Série de consignes —
(1) D'après le texte sur le Respect for Marriage Act, à quelle date le Congrès américain a-t-il adopté cette loi ?
(2) Recopiez à l'identique, dans le texte sur le Respect for Marriage Act, le passage allant de « Par Margaux Bouaziz » à « Marriage Act ? ».

Texte fourni —
========================================

Par Margaux Bouaziz – Maîtresse de conférences à l’Université de Bourgogne
Le Congrès américain a adopté, jeudi 8 décembre 2022, une loi destinée à protéger le mariage entre personnes de même sexe et les mariages interraciaux dans l’ensemble des Etats-Unis. Une décision notamment motivée par la crainte d’un retour en arrière sur ce droit, après le revirement de la jurisprudence de la Cour suprême des Etats-Unis sur le droit à l’avortement, en juin dernier.

Dans quel contexte le Congrès américain a-t-il adopté le Respect for Marriage Act ?

La présidence de Donald Trump marquera durablement la démocratie américaine, notamment parce qu’il a eu l’occasion, durant son mandat, de nommer de nombreux juges fédéraux, dont trois juges à la Cour suprême. Au sein de cette dernière, règne donc maintenant une « supermajorité » conservatrice composée, d’une part, de six juges conservateurs : les trois juges nommés par D. Trump (Neil Gorsuch, Brett Kavanaugh et Amy Coney Barrett), ainsi que Clarence Thomas, Samuel Alito et John Roberts et, d’autre part, de trois juges libéraux : Sonia Sotomayor, Elena Kagan et Ketanji Brown Jackson (qui remplace Sephen Breyer depuis la rentrée).

========================================

Données —
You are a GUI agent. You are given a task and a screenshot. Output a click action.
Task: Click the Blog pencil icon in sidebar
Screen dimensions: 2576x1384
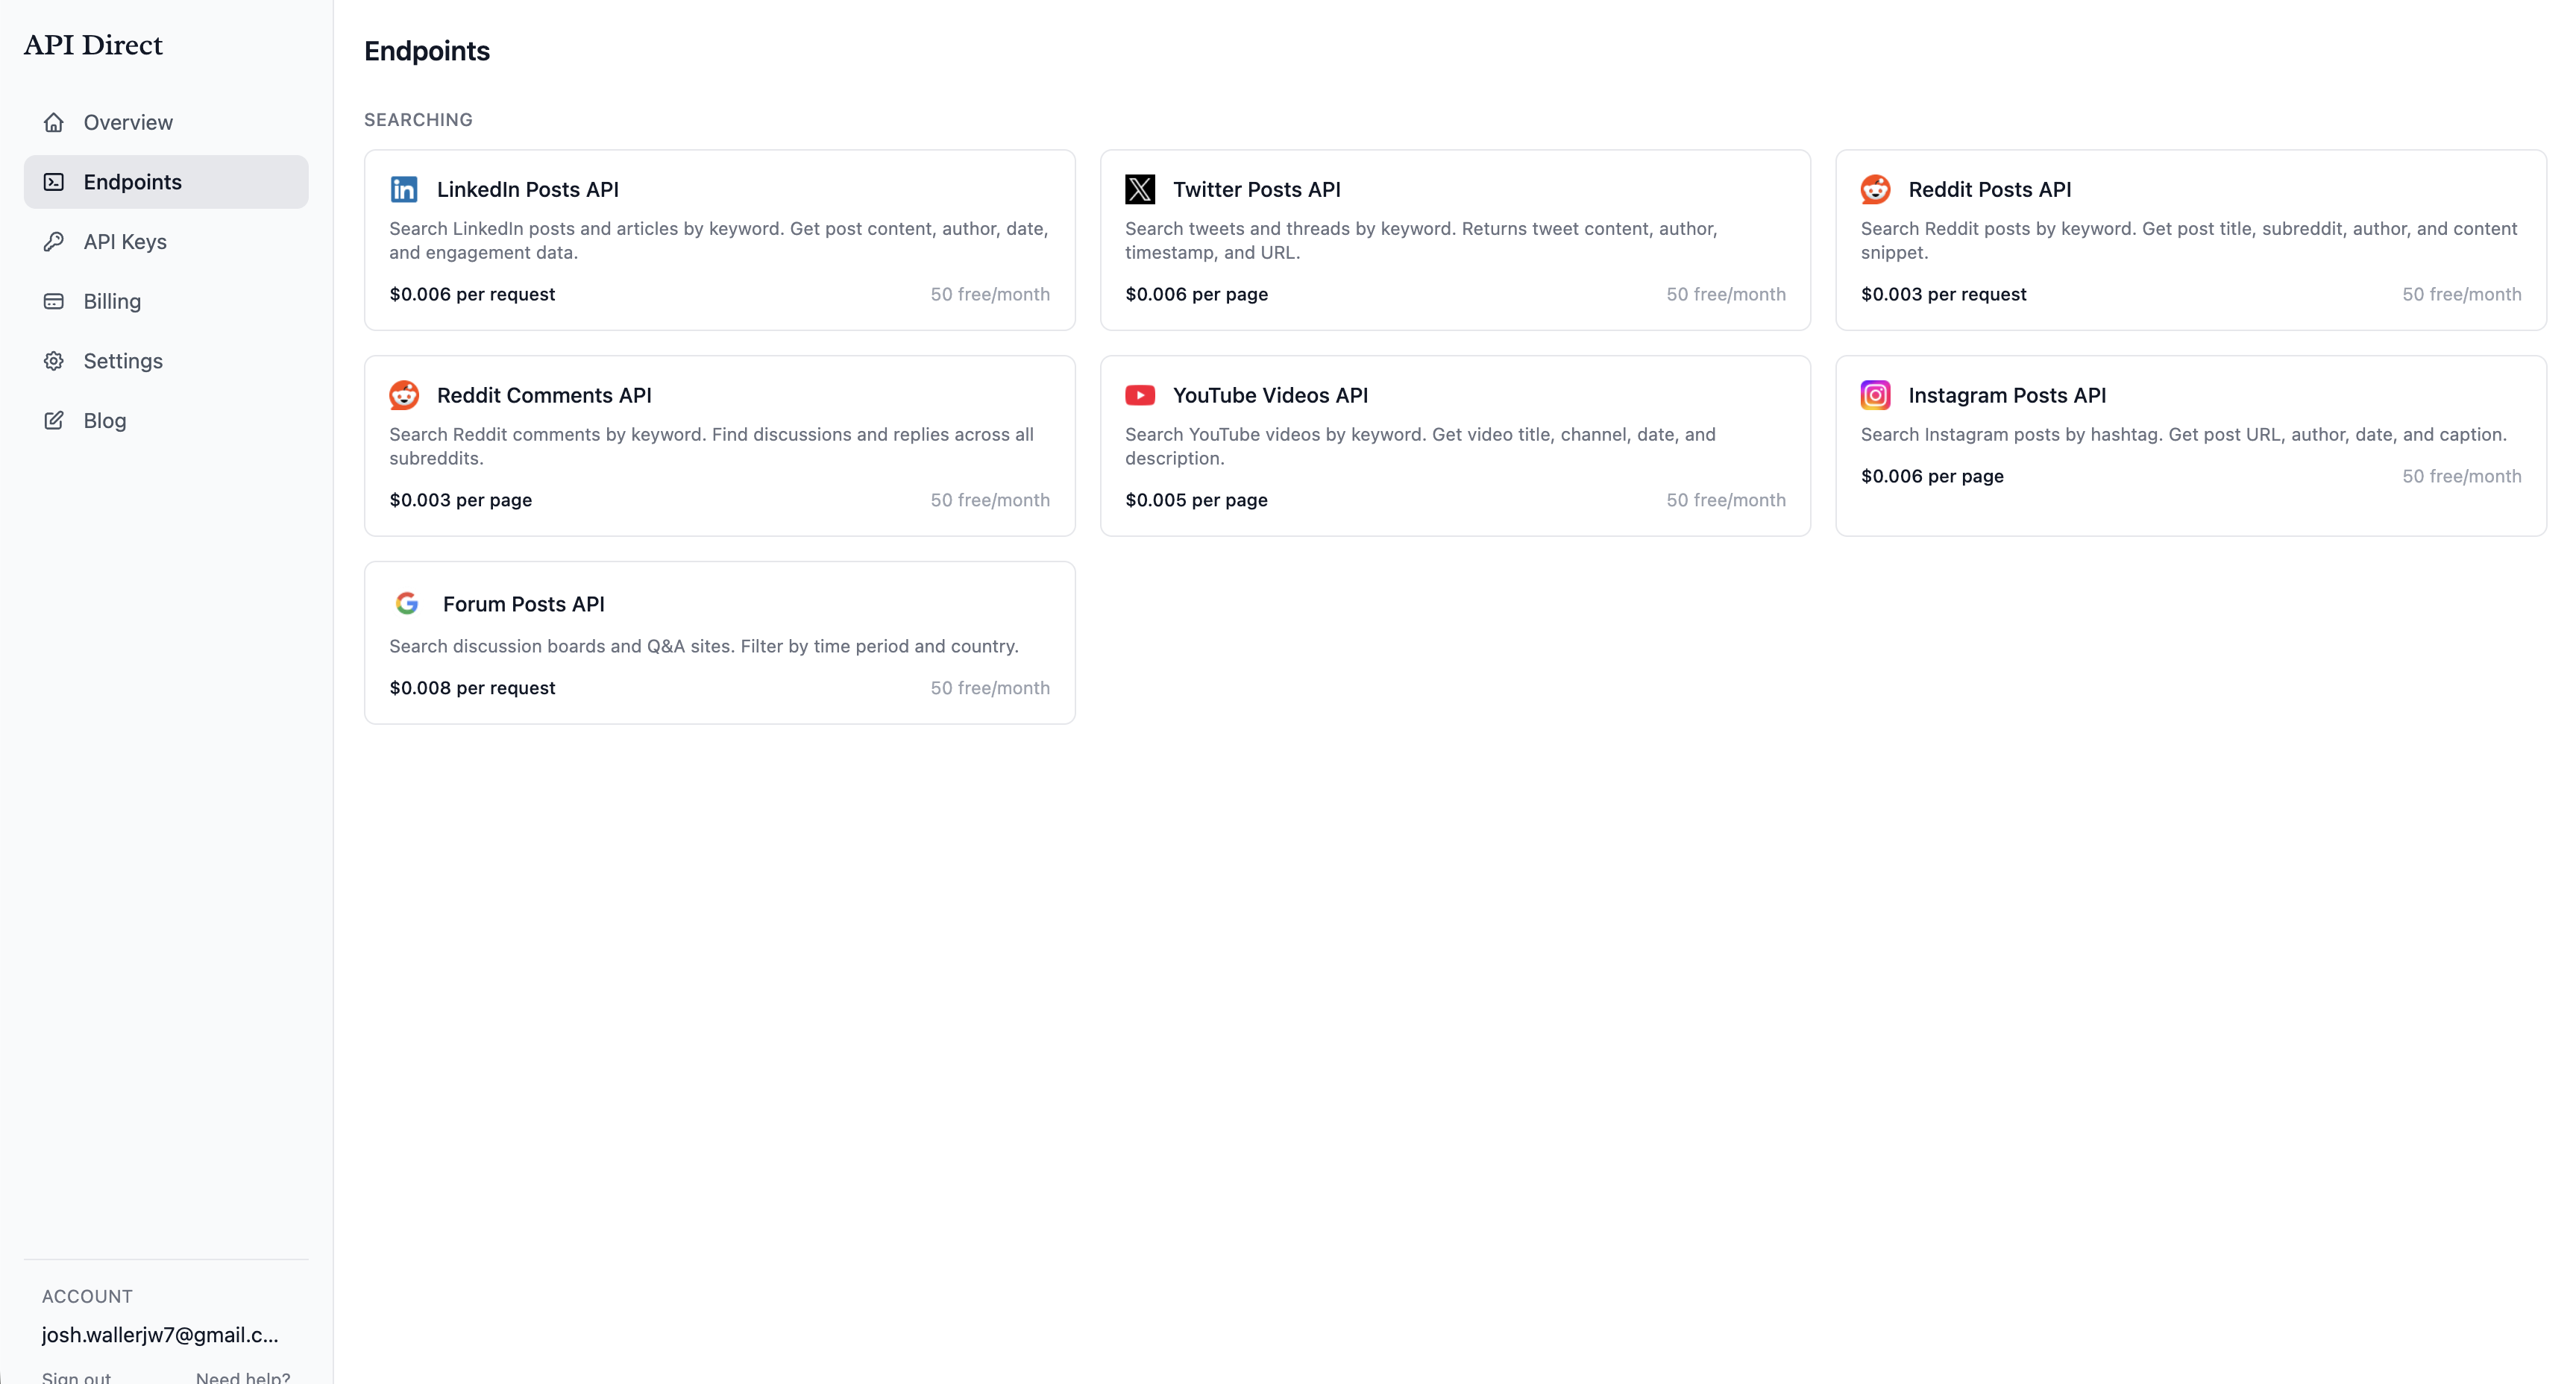(54, 420)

========================================

Résultats obtenus —
(1) Le jeudi 8 décembre 2022.

(2)
Par Margaux Bouaziz – Maîtresse de conférences à l’Université de Bourgogne
Le Congrès américain a adopté, jeudi 8 décembre 2022, une loi destinée à protéger le mariage entre personnes de même sexe et les mariages interraciaux dans l’ensemble des Etats-Unis. Une décision notamment motivée par la crainte d’un retour en arrière sur ce droit, après le revirement de la jurisprudence de la Cour suprême des Etats-Unis sur le droit à l’avortement, en juin dernier.

Dans quel contexte le Congrès américain a-t-il adopté le Respect for Marriage Act ?